Benetech Human Rights Data Analysts Uncover Critical Evidence

As the worldwide debate continues about the release of government information by Wikileaks, history has shown that the uncovering of government data can be an important factor in human rights investigations. In 2010, Benetech’s Human Rights Data Analysis Group (HRDAG) examined once hidden government documents from Guatemala and Chad that provided key evidence needed to hold former national leaders and security forces accountable for human rights violations. HRDAG analysis of this information was carried out with the support of the current governments and NGO communities in both these countries.

Discovered by chance, these police and prison records told the stories of serious human rights violations from the perspective of the perpetrators. They revealed the culpability of powerful people who never expected that these records would ever be exposed to public scrutiny - let alone scientific analysis. The past year of research by HRDAG analysts has supported key criminal prosecutions and uncovered the truth about political violence in Guatemala, Iran, Colombia, Chad and Liberia.

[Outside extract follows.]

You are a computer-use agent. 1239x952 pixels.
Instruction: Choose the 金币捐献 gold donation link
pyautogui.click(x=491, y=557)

In conflict zones where abuses are often concealed and crimes are forgotten, the scientists of HRDAG have the tools to create truthful accounts that challenge impunity. Expert testimony from HRDAG statistician Daniel Guzmán provided critical evidence in the October 2010 conviction of two former police officers for the 1984 disappearance of Guatemalan labor leader Edgar Fernando García. Guzmán’s testimony was based on HRDAG’s analysis of the 31.7 million documents in the Guatemalan National Police Archive which was discovered by chance in 2005.

A cache of prison records generated by a former state security force in Chad provided data for a 2010 HRDAG report about human rights violations in Chad. The HRDAG analysis shows that former Chadian president Hissène Habré was well informed of the hundreds of prison deaths that occurred during his regime. The files were discovered by Human Rights Watch at the abandoned headquarters of Habré’s security force, the Documentation and Security Directorate (DDS). They contained detailed accounts of the interrogations, movements, and deaths of prisoners, as well as information on the internal functioning of the DDS. Habré has been accused of killing and systematically torturing thousands of political opponents. Representatives from the European Union, the African Union, Chad, and other countries agreed last month to finance Habré’s trial where prosecutors may use HRDAG’s analysis to argue Habré’s responsibility for the prison deaths.

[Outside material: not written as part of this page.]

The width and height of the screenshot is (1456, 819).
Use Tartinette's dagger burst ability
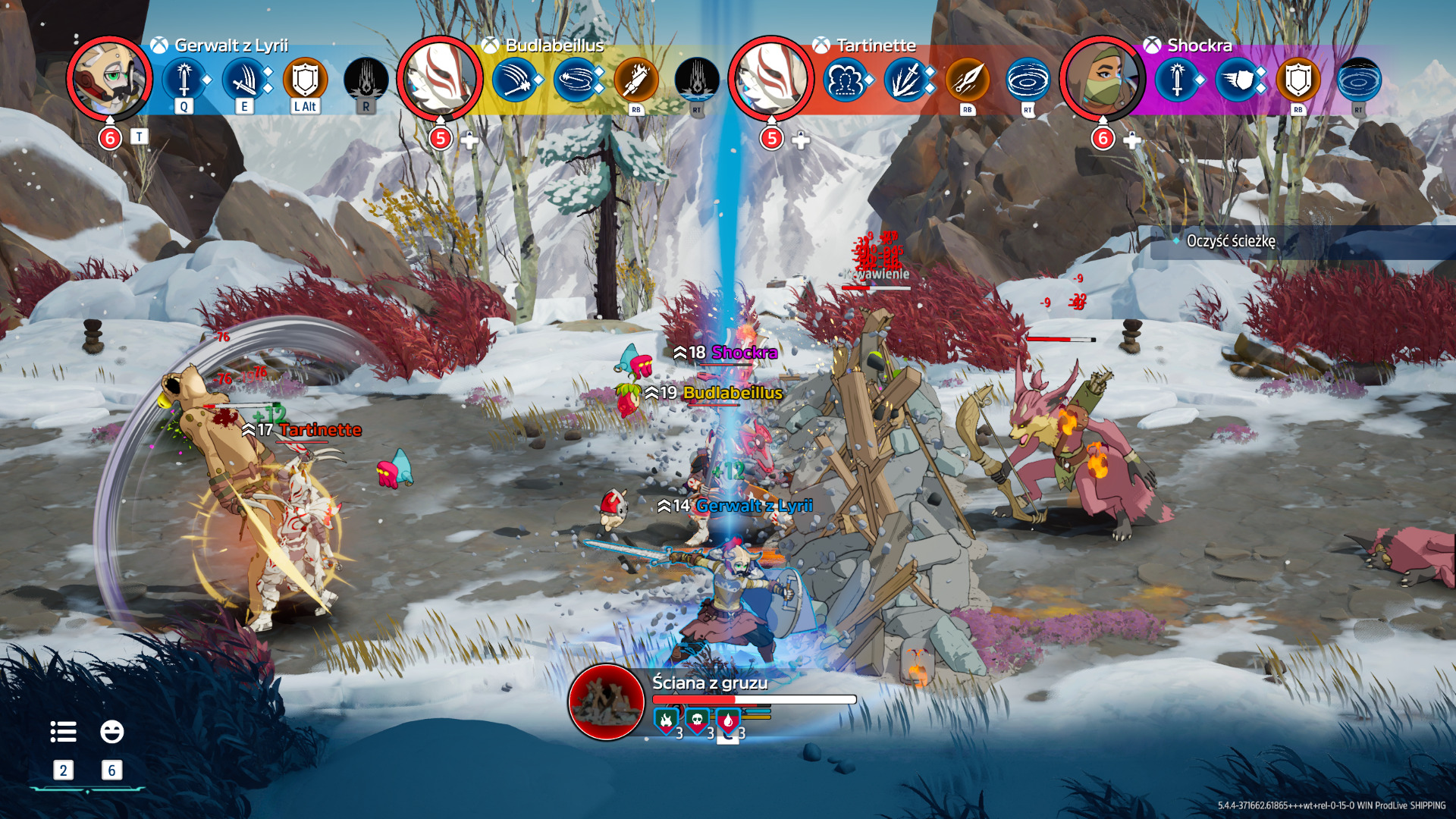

HRDAG analysis of formerly hidden data has promoted respect for human rights and raised the cost of crimes against humanity. These researchers set the worldwide standard for calculating scientifically sound statistics and quantitative findings that support human rights claims which are transparently, demonstrably, undeniably true. Their work illustrates Benetech’s mission to create technology in the service of humanity.